/---

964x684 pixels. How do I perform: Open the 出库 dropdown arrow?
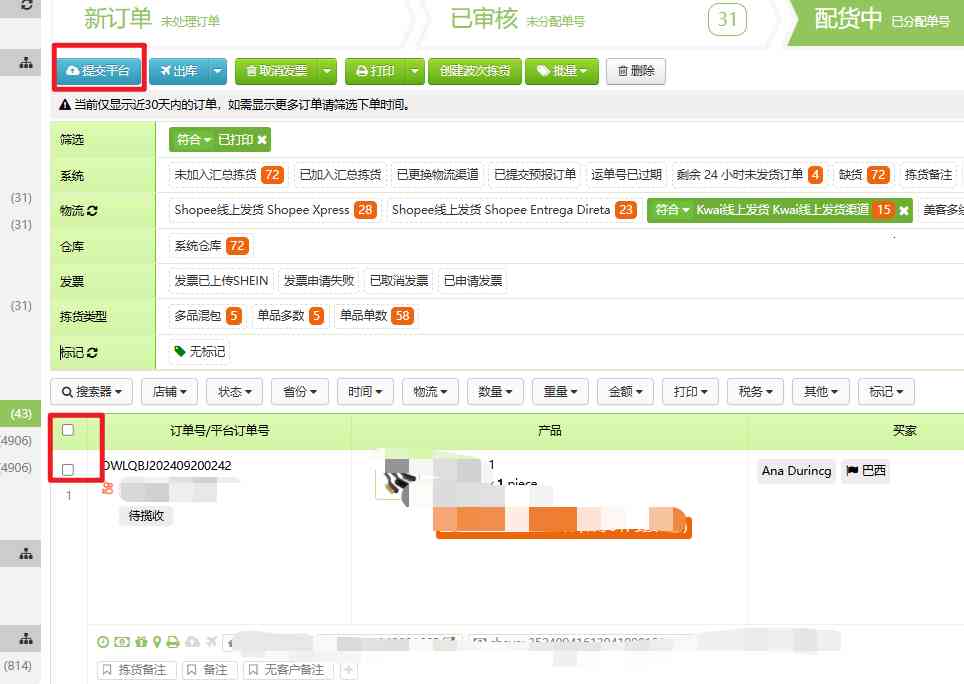[217, 71]
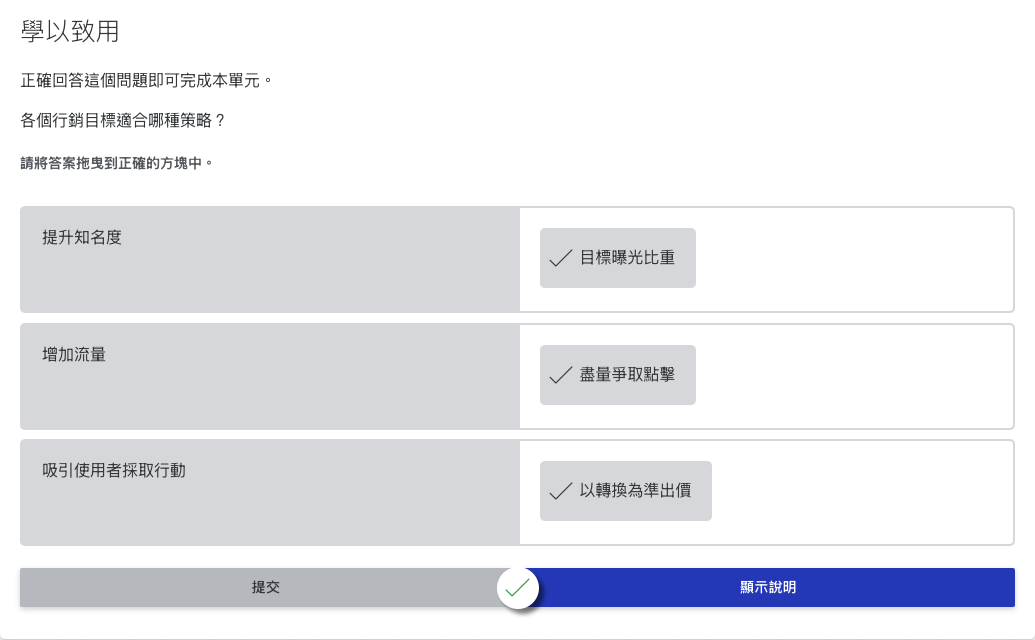Click empty drop zone right of 目標曝光比重
Viewport: 1035px width, 640px height.
(850, 259)
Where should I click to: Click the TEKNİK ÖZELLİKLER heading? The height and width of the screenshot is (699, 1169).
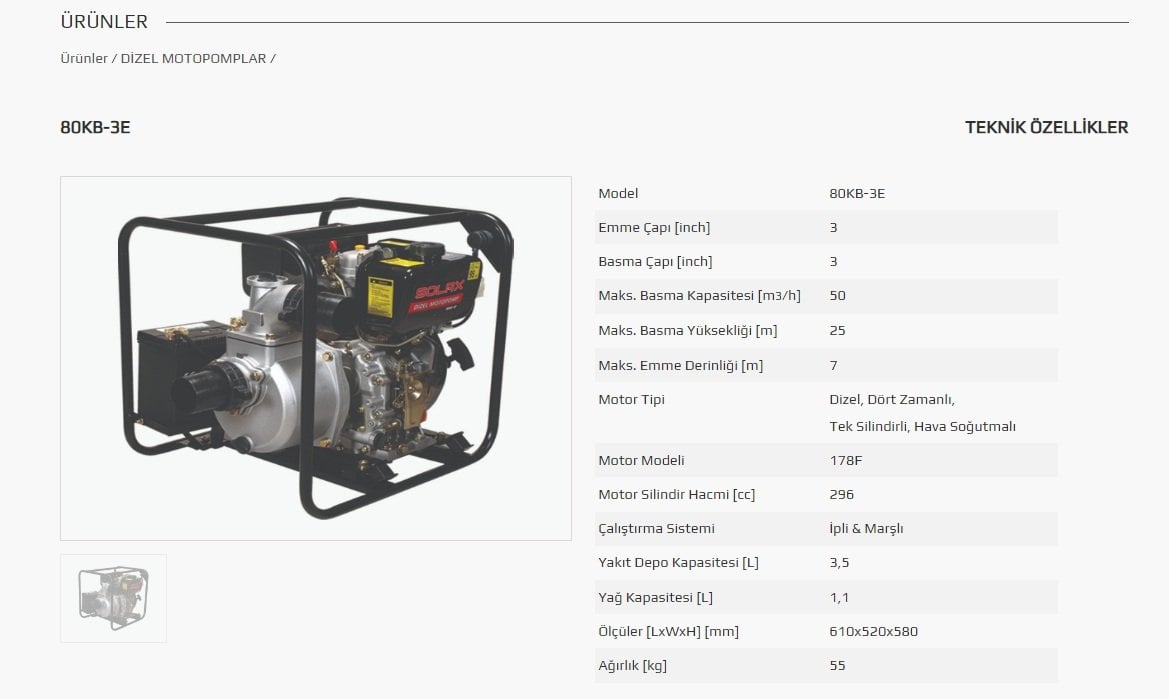coord(1046,127)
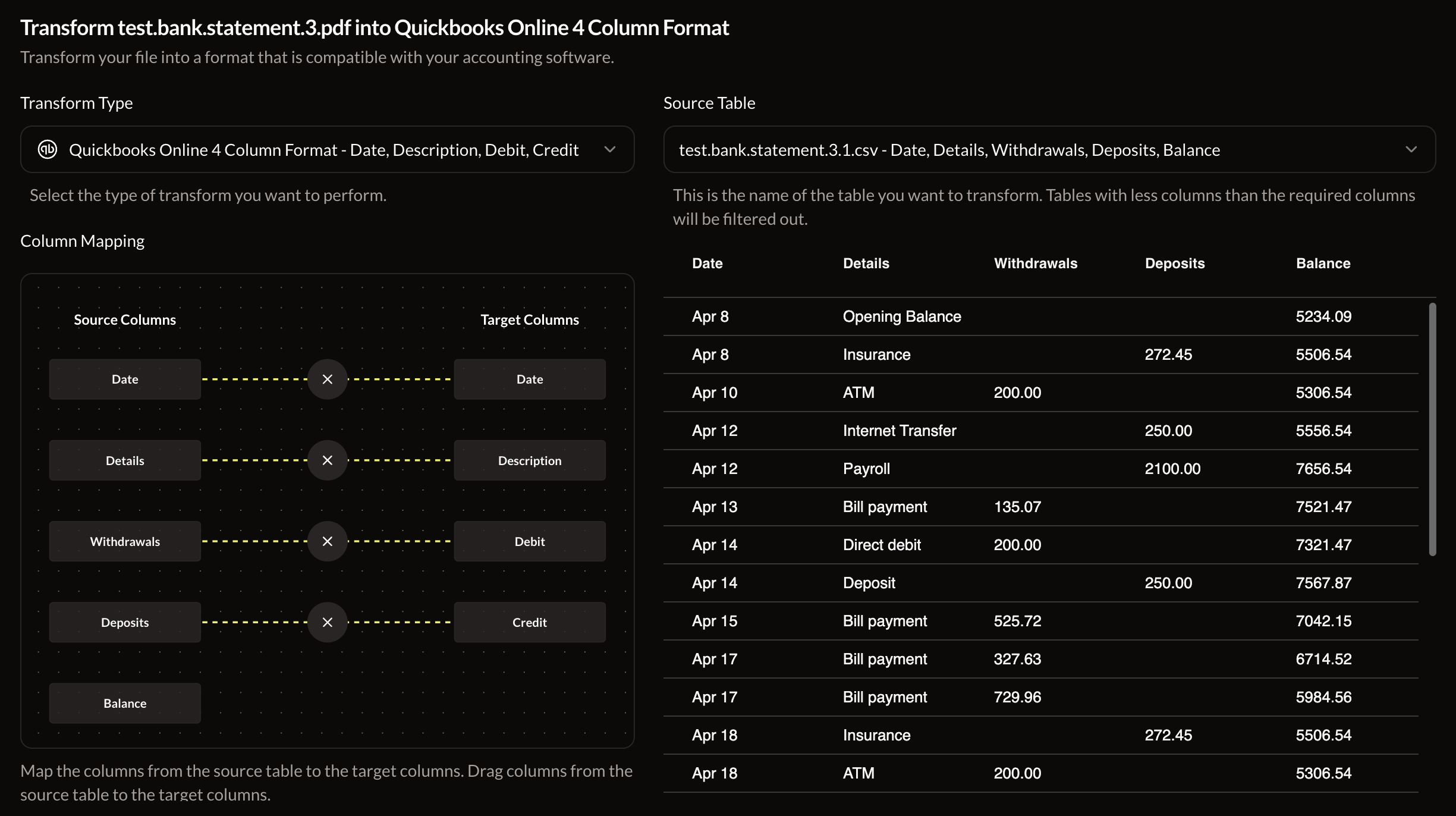
Task: Drag Balance source column to target
Action: tap(124, 702)
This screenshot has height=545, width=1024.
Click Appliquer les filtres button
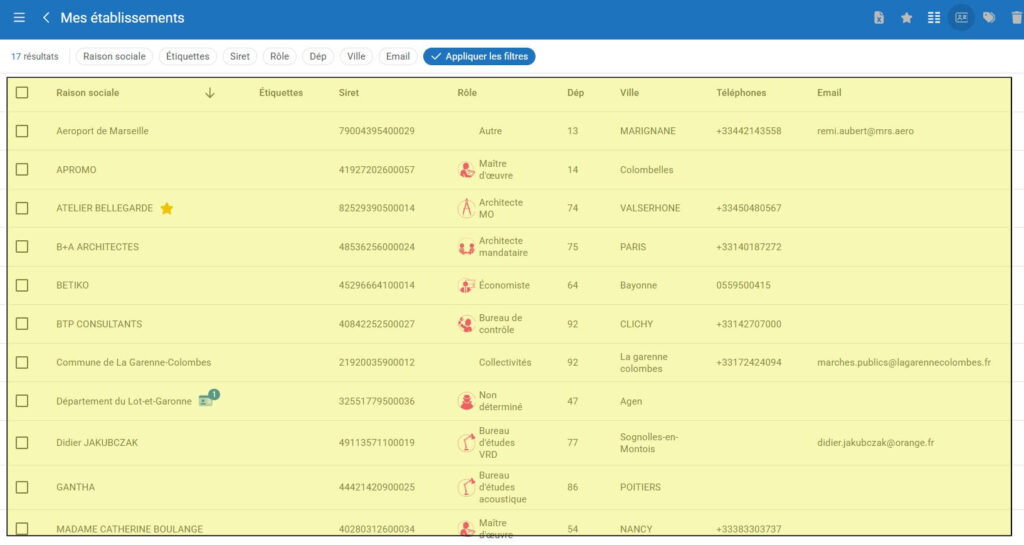coord(479,57)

\---

Pictures in the records are to be left out; repeat everything else exactly.

» **Task response**:
964x684 pixels. How do I perform: Open the 出库 dropdown arrow?
[217, 71]
Click empty drop zone right of 目標曝光比重
Viewport: 1035px width, 640px height.
(850, 259)
Where should I click to: Click the TEKNİK ÖZELLİKLER heading? The height and width of the screenshot is (699, 1169).
coord(1046,127)
Task: Drag Balance source column to target
Action: tap(124, 702)
This screenshot has height=545, width=1024.
Click Appliquer les filtres button
coord(479,57)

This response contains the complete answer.